Thank you for your interest in the Yale Human Rights and Development Law Journal.

We expect to begin reviewing submissions for Volume XII (Spring 2009) in Summer 2008.

Please check back for updated information concerning dates and policies for Volume XII submissions.

In preparing your article, we strongly encourage you to consider the Journal's mandate, and to view past issues, available on our Archive page, for examples of successful submissions. The Journal is especially interested in publishing works that address, directly or indirectly, the following questions, though this list is by no means exhaustive. We frequently publish works that address these questions through the use of case studies and field work based on author experiences, though theoretical and analytical pieces are welcome as well.

Please note that we do not publish student notes by non-Yale Law School students.

  • Are human rights and development in irresoluble tension? Are there unique, current situations that can belie, exemplify, or complicate our thinking about this tension?
  • Is the rule of law the capstone of a long process of effective development? Or is the rule of law essential to development from the very beginning? When and why do the rule of law and development conflict? Are there illustrative current examples?
  • What is the role of lawyers, legal thinkers, and legal institutions in development?
  • Should legal reform in the developing world focus on judicial accountability, access to courts, formal legal education, clinical education, establishing public interest organizations, drafting better laws and constitutions, or something else?

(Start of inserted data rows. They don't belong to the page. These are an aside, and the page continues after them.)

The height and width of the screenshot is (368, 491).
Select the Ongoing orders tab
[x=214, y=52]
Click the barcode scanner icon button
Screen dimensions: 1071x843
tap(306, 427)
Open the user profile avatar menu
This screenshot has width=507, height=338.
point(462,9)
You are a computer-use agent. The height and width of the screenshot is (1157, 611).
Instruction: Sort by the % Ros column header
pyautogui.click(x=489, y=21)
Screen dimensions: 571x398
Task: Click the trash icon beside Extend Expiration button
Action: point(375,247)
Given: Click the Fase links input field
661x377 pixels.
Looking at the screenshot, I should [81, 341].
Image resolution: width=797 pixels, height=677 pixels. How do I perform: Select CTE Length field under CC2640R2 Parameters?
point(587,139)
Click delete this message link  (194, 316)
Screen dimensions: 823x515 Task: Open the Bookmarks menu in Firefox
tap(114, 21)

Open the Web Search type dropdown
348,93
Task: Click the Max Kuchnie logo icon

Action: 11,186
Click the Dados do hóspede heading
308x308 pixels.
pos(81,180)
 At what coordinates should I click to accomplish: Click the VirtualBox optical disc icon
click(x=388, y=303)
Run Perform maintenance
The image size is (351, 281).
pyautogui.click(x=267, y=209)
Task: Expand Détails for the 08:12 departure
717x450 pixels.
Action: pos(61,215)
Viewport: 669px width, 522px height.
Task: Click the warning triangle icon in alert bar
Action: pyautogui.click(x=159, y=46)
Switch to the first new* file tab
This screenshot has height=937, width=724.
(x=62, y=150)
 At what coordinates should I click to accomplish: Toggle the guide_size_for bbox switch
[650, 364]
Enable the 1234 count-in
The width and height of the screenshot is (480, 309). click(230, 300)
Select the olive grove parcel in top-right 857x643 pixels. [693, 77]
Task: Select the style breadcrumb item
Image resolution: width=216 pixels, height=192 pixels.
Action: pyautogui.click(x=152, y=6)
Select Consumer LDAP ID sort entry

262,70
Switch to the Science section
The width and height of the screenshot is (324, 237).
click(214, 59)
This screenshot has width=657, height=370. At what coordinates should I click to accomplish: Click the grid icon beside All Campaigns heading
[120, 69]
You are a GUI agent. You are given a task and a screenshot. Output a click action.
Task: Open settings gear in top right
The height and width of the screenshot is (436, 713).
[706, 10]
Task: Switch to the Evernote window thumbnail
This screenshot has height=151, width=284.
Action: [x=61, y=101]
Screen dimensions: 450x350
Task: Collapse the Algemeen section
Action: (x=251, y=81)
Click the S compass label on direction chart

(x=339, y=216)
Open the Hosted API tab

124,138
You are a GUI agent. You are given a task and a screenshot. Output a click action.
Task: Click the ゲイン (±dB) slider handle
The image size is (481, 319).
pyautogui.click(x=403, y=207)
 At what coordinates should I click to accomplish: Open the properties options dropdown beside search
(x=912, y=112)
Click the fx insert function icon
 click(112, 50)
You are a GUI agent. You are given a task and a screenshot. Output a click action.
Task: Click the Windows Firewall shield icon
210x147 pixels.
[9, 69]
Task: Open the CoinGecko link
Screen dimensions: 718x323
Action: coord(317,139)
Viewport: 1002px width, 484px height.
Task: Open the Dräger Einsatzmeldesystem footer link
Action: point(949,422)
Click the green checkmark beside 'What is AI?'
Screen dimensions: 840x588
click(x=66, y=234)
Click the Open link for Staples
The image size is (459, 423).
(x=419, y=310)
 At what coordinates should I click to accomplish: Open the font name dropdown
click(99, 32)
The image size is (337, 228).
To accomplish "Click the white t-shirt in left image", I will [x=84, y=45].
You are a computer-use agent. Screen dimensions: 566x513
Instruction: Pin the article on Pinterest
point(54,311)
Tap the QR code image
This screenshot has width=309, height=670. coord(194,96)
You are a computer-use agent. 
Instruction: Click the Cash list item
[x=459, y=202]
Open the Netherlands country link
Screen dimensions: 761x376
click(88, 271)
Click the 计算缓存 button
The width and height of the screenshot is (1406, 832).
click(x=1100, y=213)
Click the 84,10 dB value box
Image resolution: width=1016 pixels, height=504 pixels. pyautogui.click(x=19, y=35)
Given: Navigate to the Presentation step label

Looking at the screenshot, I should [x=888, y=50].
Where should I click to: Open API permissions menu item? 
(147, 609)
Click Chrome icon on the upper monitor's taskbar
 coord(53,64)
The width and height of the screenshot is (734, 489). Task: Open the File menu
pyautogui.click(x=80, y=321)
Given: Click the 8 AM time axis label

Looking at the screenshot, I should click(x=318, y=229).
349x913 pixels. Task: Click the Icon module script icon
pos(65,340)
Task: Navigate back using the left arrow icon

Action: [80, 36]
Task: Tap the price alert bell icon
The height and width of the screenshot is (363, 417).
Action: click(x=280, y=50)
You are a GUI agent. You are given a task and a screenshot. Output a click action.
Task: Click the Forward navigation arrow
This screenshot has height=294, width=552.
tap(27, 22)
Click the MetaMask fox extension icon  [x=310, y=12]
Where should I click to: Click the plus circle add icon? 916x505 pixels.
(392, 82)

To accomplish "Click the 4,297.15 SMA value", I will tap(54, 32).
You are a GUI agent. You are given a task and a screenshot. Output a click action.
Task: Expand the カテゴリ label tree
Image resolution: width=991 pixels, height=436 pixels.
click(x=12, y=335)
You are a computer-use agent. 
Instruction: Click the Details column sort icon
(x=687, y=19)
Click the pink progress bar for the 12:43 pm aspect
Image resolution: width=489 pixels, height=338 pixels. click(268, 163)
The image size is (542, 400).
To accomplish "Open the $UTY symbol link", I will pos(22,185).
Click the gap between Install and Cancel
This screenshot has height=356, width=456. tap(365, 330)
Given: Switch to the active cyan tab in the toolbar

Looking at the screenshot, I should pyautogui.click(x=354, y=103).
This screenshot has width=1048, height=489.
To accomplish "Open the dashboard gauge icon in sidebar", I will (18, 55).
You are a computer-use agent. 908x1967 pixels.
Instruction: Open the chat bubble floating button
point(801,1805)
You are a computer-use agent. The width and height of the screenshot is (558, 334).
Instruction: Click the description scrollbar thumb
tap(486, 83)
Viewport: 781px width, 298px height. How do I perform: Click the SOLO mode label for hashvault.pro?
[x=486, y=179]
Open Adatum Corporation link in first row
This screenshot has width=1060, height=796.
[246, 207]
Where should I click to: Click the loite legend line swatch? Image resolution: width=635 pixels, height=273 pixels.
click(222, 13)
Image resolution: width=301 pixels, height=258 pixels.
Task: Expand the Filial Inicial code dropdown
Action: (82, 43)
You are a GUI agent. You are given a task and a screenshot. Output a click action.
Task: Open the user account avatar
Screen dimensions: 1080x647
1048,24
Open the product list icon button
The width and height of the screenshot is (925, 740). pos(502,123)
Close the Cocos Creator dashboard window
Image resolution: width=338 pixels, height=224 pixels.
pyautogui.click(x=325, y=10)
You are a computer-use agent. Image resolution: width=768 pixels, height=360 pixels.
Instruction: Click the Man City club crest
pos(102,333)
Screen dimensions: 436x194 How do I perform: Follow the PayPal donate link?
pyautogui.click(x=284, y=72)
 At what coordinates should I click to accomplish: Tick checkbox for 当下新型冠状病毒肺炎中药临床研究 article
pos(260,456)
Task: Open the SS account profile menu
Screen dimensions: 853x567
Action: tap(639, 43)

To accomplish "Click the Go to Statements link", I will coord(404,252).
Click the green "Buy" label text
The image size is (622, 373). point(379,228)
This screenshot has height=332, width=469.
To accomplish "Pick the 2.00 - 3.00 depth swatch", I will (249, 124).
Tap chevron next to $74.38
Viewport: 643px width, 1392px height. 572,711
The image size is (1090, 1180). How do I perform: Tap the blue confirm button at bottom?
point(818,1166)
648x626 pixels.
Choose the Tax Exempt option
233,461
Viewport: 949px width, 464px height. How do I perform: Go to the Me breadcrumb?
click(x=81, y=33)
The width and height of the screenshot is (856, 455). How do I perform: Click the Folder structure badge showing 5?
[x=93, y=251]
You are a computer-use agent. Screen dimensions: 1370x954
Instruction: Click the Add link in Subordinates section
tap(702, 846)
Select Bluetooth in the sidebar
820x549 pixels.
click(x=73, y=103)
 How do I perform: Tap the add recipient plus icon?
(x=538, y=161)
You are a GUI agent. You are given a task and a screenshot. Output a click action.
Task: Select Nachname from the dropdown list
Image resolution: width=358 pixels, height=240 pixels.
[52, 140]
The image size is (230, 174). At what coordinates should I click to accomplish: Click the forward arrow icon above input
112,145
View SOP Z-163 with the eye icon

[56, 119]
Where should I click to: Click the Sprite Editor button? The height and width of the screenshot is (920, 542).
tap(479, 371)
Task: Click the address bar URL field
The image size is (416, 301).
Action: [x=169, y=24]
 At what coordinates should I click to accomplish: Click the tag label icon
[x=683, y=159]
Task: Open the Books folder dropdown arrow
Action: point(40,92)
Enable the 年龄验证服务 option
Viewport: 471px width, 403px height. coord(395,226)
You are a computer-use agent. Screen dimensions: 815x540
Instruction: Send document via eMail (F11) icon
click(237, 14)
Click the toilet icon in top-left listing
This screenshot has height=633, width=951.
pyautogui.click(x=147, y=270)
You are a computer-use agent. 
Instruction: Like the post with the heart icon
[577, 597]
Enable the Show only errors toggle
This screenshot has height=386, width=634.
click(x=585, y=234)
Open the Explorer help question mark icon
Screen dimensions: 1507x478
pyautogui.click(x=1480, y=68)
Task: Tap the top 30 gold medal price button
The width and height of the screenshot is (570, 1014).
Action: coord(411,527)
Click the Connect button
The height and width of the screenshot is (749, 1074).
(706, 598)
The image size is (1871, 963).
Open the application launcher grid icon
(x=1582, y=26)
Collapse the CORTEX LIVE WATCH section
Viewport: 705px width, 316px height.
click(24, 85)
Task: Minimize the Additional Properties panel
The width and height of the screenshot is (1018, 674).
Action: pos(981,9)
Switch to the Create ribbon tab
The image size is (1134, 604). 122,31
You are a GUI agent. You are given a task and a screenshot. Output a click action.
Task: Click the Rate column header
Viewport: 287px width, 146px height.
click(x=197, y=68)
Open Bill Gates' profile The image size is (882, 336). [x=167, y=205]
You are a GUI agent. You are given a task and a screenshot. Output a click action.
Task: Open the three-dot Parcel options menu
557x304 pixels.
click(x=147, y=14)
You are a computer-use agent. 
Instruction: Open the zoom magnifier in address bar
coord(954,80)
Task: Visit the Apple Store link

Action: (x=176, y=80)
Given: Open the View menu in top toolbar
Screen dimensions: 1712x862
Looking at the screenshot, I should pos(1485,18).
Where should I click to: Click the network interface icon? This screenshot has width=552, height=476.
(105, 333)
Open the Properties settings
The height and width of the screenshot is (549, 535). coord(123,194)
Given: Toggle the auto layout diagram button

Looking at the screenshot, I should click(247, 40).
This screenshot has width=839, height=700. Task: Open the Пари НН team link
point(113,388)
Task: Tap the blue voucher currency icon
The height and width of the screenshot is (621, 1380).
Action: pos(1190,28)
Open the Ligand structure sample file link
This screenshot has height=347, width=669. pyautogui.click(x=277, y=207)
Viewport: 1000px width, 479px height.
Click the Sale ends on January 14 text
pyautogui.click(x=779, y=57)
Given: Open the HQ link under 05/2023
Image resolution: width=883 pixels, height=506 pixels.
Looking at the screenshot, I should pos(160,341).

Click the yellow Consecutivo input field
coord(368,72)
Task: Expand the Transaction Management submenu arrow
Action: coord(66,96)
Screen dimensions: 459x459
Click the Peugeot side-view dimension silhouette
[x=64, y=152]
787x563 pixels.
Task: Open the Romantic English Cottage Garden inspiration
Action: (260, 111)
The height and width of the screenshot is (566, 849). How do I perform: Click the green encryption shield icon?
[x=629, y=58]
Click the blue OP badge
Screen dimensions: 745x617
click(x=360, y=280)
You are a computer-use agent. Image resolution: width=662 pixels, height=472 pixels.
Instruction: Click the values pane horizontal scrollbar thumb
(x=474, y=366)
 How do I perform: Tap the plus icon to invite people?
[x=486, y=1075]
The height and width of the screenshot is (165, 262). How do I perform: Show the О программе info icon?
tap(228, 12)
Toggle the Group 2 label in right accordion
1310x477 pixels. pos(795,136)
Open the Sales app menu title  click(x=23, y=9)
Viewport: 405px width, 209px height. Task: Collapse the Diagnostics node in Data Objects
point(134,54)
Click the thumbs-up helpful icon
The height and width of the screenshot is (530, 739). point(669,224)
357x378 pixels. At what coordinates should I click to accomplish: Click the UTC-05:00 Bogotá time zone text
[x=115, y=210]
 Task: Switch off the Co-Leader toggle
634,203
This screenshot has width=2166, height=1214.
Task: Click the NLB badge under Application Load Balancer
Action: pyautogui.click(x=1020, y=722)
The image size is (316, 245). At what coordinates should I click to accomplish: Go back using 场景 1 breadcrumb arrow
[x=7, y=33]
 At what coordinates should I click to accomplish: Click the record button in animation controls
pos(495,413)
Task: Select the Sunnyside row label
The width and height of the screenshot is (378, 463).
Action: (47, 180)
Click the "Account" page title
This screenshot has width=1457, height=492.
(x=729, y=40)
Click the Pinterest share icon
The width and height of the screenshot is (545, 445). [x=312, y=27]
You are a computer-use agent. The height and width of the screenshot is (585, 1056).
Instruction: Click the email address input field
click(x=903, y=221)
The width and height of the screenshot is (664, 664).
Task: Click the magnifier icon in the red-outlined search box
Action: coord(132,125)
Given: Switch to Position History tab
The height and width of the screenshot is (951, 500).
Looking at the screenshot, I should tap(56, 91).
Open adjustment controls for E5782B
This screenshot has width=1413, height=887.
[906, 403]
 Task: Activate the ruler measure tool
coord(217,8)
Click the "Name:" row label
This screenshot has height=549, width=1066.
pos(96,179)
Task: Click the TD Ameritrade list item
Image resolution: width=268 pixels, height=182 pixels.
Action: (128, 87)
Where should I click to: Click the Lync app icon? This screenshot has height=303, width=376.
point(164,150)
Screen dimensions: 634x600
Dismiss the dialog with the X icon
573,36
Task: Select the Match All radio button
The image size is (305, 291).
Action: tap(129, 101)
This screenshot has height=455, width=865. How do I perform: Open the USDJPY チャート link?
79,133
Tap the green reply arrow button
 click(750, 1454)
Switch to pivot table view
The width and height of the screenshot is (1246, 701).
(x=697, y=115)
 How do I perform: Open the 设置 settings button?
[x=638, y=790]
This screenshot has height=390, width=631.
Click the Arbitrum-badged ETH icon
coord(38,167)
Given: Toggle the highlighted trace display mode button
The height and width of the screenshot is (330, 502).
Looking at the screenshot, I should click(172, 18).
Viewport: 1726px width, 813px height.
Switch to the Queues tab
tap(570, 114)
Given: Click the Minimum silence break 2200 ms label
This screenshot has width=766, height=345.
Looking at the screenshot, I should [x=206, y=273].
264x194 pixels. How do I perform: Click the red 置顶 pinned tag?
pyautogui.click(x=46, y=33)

Is there a way of putting these different elements together into a coherent program of legal reform?
  • Some theorists contend that it is intellectually dishonest to speak of "globalization." The introduction of foreign economic, social, and political changes is always followed and resisted by local adaptations and innovations which are, in the end, more significant than large-scale "global" emergences. Perhaps a better neologism is "glocalization." Is this critique persuasive?
  • Is the discourse of human rights culturally contingent on a Western, post-Enlightenment world view? Can human rights ideas survive a "transplant" to nations with different intellectual and cultural traditions? Are there alternative conceptions of human rights that are challenging to, and perhaps more compelling than, those proceeding from the Western tradition?
  • Are human rights matters for the court, or for the legislature and the realm of public debate and opinion? What are the perils in entrusting the invigilation of human rights to the judicial branch? Might a trustworthy executive or a democratically accountable legislature do a better job?
  • Consider the following paradox: China is a developing nation, as is Burma. China depends on Burma for oil, gas, and electricity. Those resources are necessary to sustain China's development and, it is often argued, to bring its citizens out of poverty. Yet many also argue that trade with Burma props up a brutal dictatorship with no respect for human rights, thus stalling political, social, and economic development in that country. Is China's development at cross-purposes with Burma's, such that it is impossible to be a consistent advocate of development? Or are these kinds of paradoxes soluble by creative development policy?
  • How should human rights considerations, as a practical matter, inform development policies and projects?
  • Is international development an inherently or inevitably imperialist enterprise?
  • To what extent, if at all, should economic development take priority over social and political development? Can a human rights approach cast light on this question?
  • Development economist William Easterly argues that endemic, widespread corruption in what is commonly known as the "developing world" is a forceful objection against implementing any large scale international development project. Can human rights and/or legal approaches counter this objection by helping development projects to effectively resist and root out corruption?